"""

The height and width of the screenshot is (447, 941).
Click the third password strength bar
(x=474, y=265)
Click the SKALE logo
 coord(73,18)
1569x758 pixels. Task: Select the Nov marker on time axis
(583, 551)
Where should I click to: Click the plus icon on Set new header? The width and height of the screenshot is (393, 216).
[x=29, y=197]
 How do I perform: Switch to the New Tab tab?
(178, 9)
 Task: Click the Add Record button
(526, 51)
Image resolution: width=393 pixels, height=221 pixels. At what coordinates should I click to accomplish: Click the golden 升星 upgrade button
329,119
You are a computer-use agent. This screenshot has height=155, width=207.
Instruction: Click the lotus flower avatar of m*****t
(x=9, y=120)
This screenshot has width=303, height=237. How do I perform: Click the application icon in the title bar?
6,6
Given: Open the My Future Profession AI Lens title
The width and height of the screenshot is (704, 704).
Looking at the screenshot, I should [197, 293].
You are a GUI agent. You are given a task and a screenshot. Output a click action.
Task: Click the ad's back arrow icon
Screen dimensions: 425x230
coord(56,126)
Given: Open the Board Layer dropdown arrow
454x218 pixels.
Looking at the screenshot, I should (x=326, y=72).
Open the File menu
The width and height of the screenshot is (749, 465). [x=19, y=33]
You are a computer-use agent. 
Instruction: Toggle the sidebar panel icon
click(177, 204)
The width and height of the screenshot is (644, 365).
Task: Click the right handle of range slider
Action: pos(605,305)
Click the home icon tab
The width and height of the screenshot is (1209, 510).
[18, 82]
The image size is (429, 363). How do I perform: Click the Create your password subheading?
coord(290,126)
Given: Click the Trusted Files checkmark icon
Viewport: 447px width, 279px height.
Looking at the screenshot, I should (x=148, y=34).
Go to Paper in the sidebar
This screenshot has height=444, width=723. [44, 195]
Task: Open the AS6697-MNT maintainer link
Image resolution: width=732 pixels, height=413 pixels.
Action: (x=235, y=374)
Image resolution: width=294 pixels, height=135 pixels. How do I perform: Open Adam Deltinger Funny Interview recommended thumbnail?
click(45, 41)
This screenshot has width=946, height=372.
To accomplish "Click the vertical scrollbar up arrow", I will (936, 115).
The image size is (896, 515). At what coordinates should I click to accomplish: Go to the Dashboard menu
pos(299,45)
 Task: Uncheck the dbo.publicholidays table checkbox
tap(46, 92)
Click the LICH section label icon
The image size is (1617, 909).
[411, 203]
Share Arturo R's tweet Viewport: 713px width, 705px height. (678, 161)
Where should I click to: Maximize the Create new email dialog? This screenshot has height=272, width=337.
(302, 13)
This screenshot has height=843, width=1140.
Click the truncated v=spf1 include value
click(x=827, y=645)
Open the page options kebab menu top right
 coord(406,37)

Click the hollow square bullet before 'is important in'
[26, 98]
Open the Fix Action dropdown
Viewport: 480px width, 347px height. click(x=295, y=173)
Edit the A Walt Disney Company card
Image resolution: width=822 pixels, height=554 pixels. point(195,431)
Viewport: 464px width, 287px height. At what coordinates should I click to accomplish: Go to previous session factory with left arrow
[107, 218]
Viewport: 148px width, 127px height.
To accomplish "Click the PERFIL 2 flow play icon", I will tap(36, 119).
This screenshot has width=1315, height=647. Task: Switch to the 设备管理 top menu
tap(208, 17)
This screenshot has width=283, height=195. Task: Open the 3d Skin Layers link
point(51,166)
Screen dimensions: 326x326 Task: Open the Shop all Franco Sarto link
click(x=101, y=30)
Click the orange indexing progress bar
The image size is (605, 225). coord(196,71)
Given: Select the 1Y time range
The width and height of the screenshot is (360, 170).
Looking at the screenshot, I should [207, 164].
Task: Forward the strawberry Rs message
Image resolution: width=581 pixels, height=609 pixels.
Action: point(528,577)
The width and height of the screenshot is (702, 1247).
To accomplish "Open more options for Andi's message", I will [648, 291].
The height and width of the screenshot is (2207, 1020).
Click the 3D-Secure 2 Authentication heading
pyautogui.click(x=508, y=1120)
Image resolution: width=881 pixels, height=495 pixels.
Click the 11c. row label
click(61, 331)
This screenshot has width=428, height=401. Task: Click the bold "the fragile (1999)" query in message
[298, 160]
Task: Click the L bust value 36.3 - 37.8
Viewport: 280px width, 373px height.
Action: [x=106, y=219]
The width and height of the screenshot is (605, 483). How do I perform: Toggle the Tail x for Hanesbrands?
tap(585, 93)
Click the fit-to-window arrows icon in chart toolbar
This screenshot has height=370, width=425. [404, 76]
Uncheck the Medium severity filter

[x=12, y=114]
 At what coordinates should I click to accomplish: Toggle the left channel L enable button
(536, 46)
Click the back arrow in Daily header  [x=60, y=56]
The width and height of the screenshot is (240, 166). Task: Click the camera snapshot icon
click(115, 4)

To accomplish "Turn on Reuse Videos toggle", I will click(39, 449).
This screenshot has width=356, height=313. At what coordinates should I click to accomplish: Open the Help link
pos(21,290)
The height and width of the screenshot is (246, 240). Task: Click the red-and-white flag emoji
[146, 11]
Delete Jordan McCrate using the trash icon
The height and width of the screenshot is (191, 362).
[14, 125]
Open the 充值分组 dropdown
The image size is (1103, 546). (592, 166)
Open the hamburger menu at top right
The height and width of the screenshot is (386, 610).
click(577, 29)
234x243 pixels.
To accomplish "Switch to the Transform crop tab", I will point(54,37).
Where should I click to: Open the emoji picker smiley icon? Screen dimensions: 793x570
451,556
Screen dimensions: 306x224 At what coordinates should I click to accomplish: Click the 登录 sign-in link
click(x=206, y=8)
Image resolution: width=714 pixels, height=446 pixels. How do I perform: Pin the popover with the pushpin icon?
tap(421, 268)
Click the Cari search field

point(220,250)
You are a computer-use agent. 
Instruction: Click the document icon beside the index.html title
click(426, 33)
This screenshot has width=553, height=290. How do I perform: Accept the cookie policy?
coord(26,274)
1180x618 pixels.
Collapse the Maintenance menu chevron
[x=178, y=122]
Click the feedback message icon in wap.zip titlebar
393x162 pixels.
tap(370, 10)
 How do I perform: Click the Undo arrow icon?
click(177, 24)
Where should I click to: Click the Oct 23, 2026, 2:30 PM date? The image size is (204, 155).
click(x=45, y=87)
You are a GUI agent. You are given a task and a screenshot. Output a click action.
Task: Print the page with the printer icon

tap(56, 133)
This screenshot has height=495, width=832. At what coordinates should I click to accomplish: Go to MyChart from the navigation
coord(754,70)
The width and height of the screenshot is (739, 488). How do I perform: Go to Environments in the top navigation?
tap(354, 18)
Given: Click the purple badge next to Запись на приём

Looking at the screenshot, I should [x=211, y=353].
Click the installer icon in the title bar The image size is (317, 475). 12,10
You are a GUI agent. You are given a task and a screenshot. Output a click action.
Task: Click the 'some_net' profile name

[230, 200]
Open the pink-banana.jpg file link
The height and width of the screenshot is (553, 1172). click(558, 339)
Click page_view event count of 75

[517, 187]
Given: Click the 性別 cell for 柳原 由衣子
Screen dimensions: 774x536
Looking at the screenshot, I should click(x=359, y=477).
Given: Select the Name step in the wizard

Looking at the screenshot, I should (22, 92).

"""

## GOAL OF THE EXERCISE
If a line in the records above contains the word "will", copy it.

## RESPONSE
To accomplish "Click the vertical scrollbar up arrow", I will (936, 115).
To accomplish "Click the PERFIL 2 flow play icon", I will tap(36, 119).
To accomplish "Open more options for Andi's message", I will [648, 291].
To accomplish "Turn on Reuse Videos toggle", I will click(39, 449).
To accomplish "Switch to the Transform crop tab", I will point(54,37).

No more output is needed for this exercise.